Malcolm’s point was there were “rare, all-powerful folks” that if you could reach them you could “reach everyone else through them, basically for free.” Call the ‘Influentials’ theory for the last fifty years, it dictates more than a billion marketing dollars. Watts’ suggest that this money is being wasted. His models suggest that the opposite is true and he has developed ‘new technique for propagating ads virally, which can double or even quadruple the reach of an ordinary online campaign by harnessing the pass-around power of everyday people–and ignoring Influentials altogether.’
So if the ‘Tipping Point’ B.S. what is a marketing person to do? Clive Thompson from Fast Company explains:
Watts believes there is. In the past three years, he has worked on a new form of advertising he calls Big Seed marketing (this is part of his work at Yahoo, where he is a principal research scientist). Watts developed the concept with a friend, Jonah Peretti, a veteran of the viral wars. While a student at MIT in 2001, Peretti had an email exchange with
Nike that turned into an accidental pass-around hit, reaching 50 million people and catapulting him onto the Today show. A year or so later, a satirical Web site Peretti created in one weekend–blackpeopleloveus.com–amassed 30 million page views in a few weeks. Soon, companies were frantically trying to hire him to help their online ad campaigns “go viral.” Peretti partly disagrees with Watts about the randomness of trends; he thinks it’s possible to intentionally make a funny Web site into a pass-around hit online. But as Peretti discovered, real-world goods are harder. When he tried to pitch “some company’s shitty product,” he couldn’t force it to go viral.In their hunt for a practical way to create maximum exposure for any given ad, Watts and Peretti developed a way to marry the benefits of old-school mass marketing with clever six-degrees effects. Their first test case came when the Brady Campaign, the gun-control group, asked for help with an online petition.

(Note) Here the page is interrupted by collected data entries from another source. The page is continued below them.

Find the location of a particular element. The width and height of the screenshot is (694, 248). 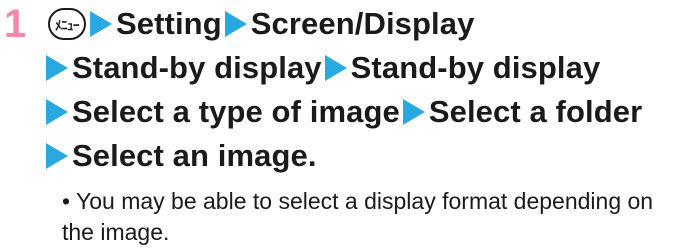

menu-item-screen-display: Screen/Display is located at coordinates (362, 24). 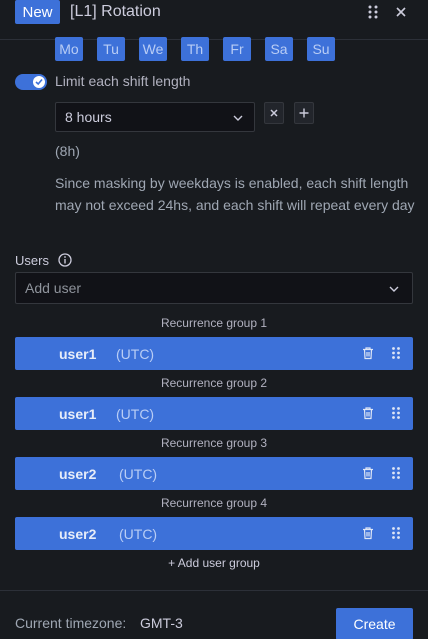 I want to click on add-shift-button, so click(x=304, y=113).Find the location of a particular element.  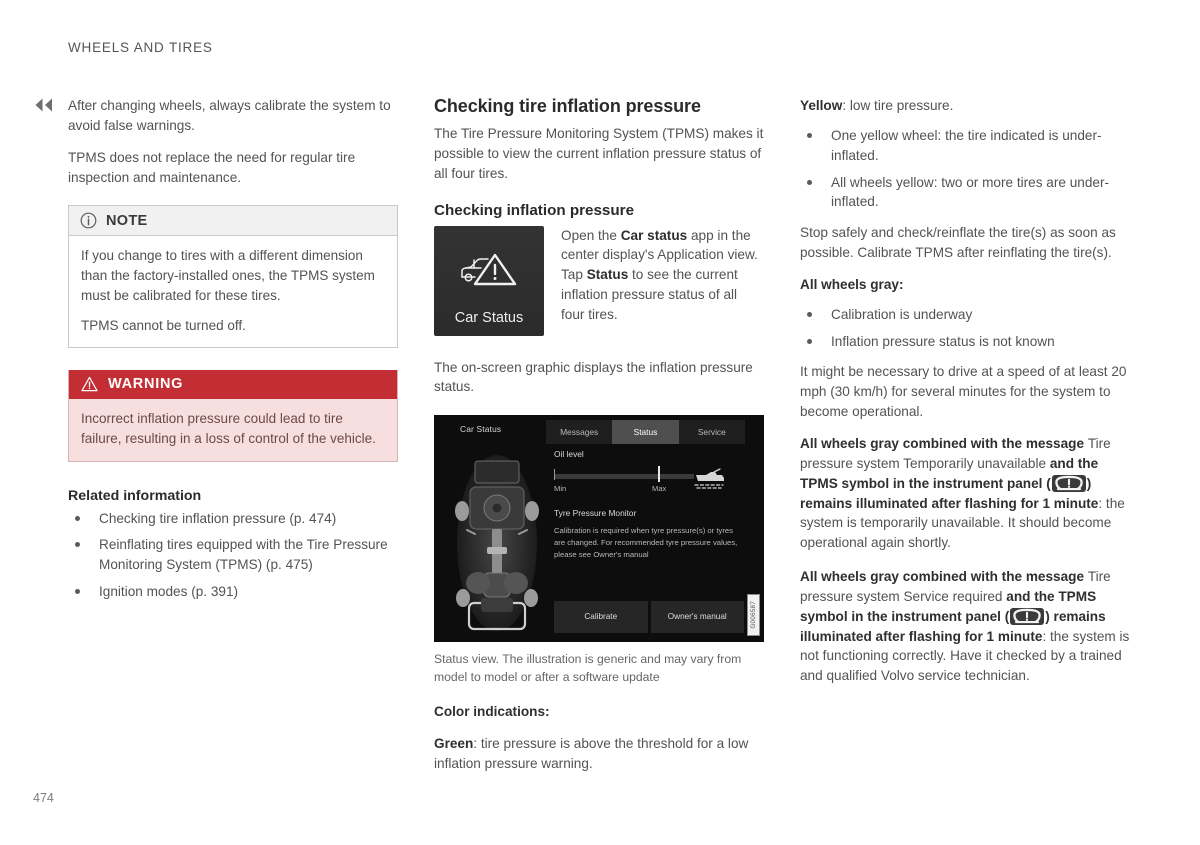

related-link-ignition-modes: Ignition modes (p. 391) is located at coordinates (233, 592).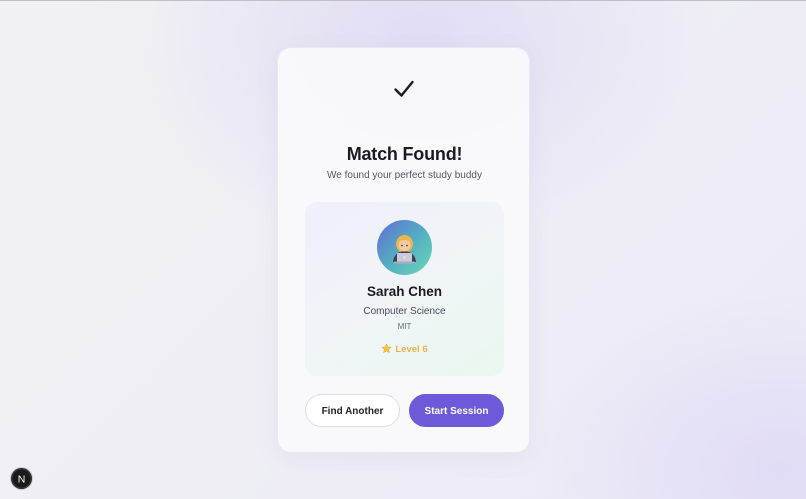 The width and height of the screenshot is (806, 499). Describe the element at coordinates (404, 312) in the screenshot. I see `profile-major: Computer Science` at that location.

Watts and Peretti set up a regular mass-market ad buy, running banner ads on several prominent blogs and news sites. Like many ads these days, they added a button on the ad that allows people to forward the ad to a friend–a way of collecting eyeballs for free. Typically, people ignore this “share with your friends” pitch. But Watts and Peretti included technology called ForwardTrack, which displays the route the ad travels once you’ve forwarded it. This turned ad forwarding into a piece of social cartography. People would pass the ad specifically to those friends most likely to keep it moving. It became a Facebook-like contest to sign up the most friends.
The technique marries Watts’s two main epiphanies: Cascades require word-of-mouth effects, so you need to build a six-degrees effect into an ad campaign; but since you can never know which person is going to spark the fire, you should aim the ad at as broad a market as possible–and not waste money chasing “important” people. And it worked. The pass-around effect doubled the number of people who saw the Brady Campaign’s ad. They paid for 22,582 hits and received an additional 31,590 for free. Another campaign they ran for the Oxygen network quadrupled the audience size, adding 23,544 hits to the initial 7,064.
Neither was, technically, a viral hit. Neither passed the disease threshold, where the meme spreads exponentially and engulfs the mainstream. “But you can double your impact, which is still pretty good,” Watts says.
The ultimate irony of Watts’s research is that, if you really buy it, the most effective way to pitch your idea is … mass marketing. And that is precisely what the wizards of Madison Avenue, presiding over our zillion-channel microniche market, have rejected as obsolete. “But that’s the thing about magic,” says Watts. “If it sounds too good to be true, it probably is.”